It is illegal for anyone who has knowledge of non-public material information affecting a public company, to purchase or sell securities of that company. It is also illegal for anyone to inform any other person of such non-public material information, except in the necessary course of business. Therefore, insiders and employees with knowledge of confidential material information about the Company or about a party that may be in negotiations with the Company concerning a potential material transaction, are prohibited from trading securities in the Company or any such counter-party until the information has been fully disclosed and a reasonable period of time has passed for the information to be widely disseminated.

Every employee who intends to purchase or sell securities of the Company, directly or indirectly, (or who stands to benefit from a purchase or sale of securities of the Company by a family member) is required to obtain the prior approval of the CEO or his designate.
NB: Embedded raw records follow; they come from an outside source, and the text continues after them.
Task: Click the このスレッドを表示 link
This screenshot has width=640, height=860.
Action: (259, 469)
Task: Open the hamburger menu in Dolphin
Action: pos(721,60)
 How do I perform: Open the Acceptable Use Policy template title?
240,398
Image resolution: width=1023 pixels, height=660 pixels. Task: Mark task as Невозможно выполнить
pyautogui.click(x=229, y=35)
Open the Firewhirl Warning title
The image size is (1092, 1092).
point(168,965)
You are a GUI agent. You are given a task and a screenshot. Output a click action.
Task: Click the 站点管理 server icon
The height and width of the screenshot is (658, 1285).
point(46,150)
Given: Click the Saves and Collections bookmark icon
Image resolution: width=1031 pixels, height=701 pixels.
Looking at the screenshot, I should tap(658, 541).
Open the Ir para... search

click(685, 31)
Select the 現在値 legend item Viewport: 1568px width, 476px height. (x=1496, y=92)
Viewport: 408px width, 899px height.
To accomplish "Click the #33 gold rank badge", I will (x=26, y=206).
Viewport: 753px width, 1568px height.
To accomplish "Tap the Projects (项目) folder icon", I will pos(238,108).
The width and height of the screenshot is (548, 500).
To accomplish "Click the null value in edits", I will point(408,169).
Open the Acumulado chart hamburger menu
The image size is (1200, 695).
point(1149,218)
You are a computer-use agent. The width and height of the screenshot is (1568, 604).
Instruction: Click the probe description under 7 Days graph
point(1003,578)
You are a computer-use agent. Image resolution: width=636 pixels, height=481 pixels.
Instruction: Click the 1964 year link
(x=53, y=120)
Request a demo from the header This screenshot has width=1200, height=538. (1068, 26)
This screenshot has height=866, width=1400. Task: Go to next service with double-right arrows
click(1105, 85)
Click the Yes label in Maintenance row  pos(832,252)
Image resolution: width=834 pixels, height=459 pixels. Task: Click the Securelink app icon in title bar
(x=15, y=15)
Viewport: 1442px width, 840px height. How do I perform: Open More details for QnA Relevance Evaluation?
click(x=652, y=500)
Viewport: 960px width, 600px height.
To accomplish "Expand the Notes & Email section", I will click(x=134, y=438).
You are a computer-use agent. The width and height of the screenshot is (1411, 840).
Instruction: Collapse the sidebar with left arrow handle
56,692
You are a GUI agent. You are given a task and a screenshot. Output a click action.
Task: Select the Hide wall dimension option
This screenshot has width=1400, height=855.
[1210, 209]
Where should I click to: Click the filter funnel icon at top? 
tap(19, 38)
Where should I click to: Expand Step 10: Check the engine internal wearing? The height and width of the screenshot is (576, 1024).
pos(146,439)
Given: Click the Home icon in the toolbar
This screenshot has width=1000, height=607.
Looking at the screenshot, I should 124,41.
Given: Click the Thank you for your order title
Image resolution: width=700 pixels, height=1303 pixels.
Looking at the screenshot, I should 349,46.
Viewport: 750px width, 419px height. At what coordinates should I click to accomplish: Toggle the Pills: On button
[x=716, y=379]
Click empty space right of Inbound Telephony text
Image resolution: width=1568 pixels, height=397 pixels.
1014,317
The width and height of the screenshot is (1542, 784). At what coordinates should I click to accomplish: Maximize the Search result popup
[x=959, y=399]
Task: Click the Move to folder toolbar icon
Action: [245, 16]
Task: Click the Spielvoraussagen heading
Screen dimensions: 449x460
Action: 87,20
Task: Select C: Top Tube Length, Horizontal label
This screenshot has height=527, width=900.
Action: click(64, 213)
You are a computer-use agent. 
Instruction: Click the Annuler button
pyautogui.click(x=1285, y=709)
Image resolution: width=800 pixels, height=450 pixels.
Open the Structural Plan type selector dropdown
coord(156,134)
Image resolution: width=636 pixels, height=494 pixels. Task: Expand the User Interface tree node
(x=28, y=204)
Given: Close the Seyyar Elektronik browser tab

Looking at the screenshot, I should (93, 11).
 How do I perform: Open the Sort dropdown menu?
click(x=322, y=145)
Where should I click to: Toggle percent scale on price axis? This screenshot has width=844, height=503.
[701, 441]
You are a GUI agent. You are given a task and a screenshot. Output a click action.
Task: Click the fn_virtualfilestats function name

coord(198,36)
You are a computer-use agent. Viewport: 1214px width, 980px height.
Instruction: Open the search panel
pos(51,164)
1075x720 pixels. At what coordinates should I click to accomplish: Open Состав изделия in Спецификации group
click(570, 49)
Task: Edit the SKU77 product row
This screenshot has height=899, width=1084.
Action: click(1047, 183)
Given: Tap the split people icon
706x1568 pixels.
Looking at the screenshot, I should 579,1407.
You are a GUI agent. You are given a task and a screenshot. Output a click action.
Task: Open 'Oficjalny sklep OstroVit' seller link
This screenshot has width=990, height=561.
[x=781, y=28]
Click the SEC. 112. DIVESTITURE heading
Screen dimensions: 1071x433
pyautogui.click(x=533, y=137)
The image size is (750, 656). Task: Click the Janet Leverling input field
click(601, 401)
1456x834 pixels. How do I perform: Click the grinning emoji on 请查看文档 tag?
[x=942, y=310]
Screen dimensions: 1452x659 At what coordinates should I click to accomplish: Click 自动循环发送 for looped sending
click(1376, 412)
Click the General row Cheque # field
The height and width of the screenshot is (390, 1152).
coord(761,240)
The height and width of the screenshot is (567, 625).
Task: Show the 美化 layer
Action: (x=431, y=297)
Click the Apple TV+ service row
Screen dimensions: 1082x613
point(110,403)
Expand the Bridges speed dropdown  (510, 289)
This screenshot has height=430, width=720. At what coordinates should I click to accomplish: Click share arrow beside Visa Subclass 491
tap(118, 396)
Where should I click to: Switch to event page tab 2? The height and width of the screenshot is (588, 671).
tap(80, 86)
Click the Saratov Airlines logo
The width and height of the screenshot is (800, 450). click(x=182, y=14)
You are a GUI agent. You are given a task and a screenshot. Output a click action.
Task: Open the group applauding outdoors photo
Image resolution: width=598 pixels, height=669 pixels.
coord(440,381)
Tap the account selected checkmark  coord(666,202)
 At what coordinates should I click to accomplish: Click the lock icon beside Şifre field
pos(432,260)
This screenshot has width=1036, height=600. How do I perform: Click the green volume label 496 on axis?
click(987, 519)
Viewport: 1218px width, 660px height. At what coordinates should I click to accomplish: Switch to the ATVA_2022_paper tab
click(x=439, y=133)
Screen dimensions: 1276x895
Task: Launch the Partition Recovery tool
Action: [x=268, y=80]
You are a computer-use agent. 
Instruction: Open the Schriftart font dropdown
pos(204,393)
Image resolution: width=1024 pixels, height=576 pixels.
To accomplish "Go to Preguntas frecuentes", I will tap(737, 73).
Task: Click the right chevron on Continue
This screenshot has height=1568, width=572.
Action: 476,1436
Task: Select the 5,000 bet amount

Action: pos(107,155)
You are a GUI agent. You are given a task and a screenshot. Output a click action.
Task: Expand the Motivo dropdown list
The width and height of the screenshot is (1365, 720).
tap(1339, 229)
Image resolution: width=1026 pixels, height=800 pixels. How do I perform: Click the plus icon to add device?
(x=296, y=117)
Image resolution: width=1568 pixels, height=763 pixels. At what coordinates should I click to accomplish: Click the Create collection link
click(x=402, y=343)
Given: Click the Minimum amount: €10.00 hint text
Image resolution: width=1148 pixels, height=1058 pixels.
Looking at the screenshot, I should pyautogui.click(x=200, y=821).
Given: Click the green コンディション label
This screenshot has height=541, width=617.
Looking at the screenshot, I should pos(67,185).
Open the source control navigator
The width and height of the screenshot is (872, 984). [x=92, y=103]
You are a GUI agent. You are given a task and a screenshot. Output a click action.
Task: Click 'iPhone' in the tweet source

As a general rule, in light of the small number of staff at the Company, trading blackout periods will apply to all employees during periods when financial statements are being prepared but results have not yet been publicly disclosed. The blackout period will be the period commencing 30 days prior to the date scheduled for the meeting of the board of directors to review the quarterly results and ending on the second day following the issuance of a news release disclosing quarterly results. The CEO may waive the application of any particular blackout period in respect of one or more employee(s) where the CEO has determined that it is appropriate and the employee(s) is/are not privy to undisclosed material information.

Blackout periods may be prescribed from time to time by the CEO as a result of special circumstances. All parties with knowledge of such special circumstances should be covered by the blackout. Such parties may include external advisors such as legal counsel, investment bankers and counter-parties in negotiations of material potential transactions.